**Texte donné:**
--*--

Cette vision « conservatrice » des relations de genre se retrouve aussi dans son ouvrage Les femmes du Prophète, un recueil de biographies des épouses de Muhammad publié par ‘Abd al-Rahmân en 1963. À la lecture de ce texte, il est frappant de voir que Bint al-Shâtiʼ a négligé presque totalement le rôle social et politique joué par ces femmes dans la première communauté musulmane, pour se concentrer uniquement sur leur vie domestique. En outre, ce sont surtout les aspects négatifs de cette vie domestique qui sont soulignés : le cadre biographique offert au lecteur et à la lectrice est centré sur les rivalités, les jalousies et les petits vices qui caractérisaient les différentes épouses du Prophète. En ce sens, la figure de ‘Âʼisha, la plus jeune d’entre elles et la favorite, selon la tradition, aux yeux de Muhammad, est emblématique.
Dans la biographie qui lui est consacrée par son homonyme ‘Abd al-Rahmân, le récit est interrompu avec la mort du Prophète, survenu lorsque la jeune veuve avait à peine 18 ans et que son rôle de premier plan à l’intérieur de la communauté musulmane venait juste de commencer. Son intelligence et sa position d’épouse favorite du Prophète lui conférèrent un rôle fondamental dans la transmission des traditions attribuées à Muhammad (hadîth) ; mais ‘Âʼisha n’hésita pas à donner son opinion notamment dans les questions politiques et successorales. Après l’assassinat du troisième calife ‘Uthmân et l’élection de ‘Alî, cousin et gendre du Prophète, comme son successeur, ‘Âʼisha refusa de reconnaître l’autorité de ce dernier. Elle trouva un soutien auprès de certains alliés et la discorde aboutit à une bataille, à laquelle ‘Âʼisha participa en personne, bien que cachée dans un baldaquin monté sur un chameau fauve – une présence si importante que le combat aurait par la suite été appelé la « bataille du chameau ». Dans la biographie qui lui est consacrée par Bint al-Shâtiʼ, il n’y a pourtant aucune référence à l’important rôle religieux et politique qu’elle a tenu dans la première communauté musulmane ; l’intérêt de l’auteure n’est réservé qu’aux anecdotes de sa vie matrimoniale.

--*--

**Consigne:** D'après le texte sur les épouses du Prophète, pourquoi le combat aurait-il pris le nom de « bataille du chameau » ? Répondez en une à trois phrases.

[Entrées de données]
--*--

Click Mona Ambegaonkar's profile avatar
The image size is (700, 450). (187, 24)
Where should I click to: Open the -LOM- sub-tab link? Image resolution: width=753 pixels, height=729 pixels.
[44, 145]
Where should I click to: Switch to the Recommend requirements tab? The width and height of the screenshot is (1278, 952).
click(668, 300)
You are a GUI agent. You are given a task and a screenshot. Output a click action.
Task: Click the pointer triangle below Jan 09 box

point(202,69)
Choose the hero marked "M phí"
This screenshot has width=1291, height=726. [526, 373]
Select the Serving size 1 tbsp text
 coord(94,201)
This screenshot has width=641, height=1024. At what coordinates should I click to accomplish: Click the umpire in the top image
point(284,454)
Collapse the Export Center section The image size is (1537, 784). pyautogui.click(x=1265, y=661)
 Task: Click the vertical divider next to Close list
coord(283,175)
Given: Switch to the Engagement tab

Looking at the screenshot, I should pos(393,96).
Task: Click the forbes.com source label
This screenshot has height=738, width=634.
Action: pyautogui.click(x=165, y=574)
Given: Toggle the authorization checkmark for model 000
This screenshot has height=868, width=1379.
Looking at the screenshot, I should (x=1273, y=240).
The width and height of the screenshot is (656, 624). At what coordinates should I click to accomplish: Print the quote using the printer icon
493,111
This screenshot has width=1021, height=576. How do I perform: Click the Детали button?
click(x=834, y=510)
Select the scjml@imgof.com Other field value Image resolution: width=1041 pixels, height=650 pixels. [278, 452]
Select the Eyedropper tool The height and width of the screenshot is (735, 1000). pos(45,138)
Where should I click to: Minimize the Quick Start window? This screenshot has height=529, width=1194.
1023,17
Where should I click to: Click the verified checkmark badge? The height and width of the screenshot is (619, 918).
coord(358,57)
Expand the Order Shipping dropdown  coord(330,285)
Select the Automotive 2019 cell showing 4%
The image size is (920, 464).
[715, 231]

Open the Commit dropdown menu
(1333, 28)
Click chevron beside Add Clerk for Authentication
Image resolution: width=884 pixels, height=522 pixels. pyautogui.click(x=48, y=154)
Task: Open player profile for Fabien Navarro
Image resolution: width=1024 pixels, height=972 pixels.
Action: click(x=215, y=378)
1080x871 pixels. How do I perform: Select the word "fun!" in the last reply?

--*--

**Résultat:** ‘Âʼisha participa en personne à cette bataille, cachée dans un baldaquin monté sur un chameau fauve. Sa présence y fut si importante que le combat aurait ensuite été appelé ainsi.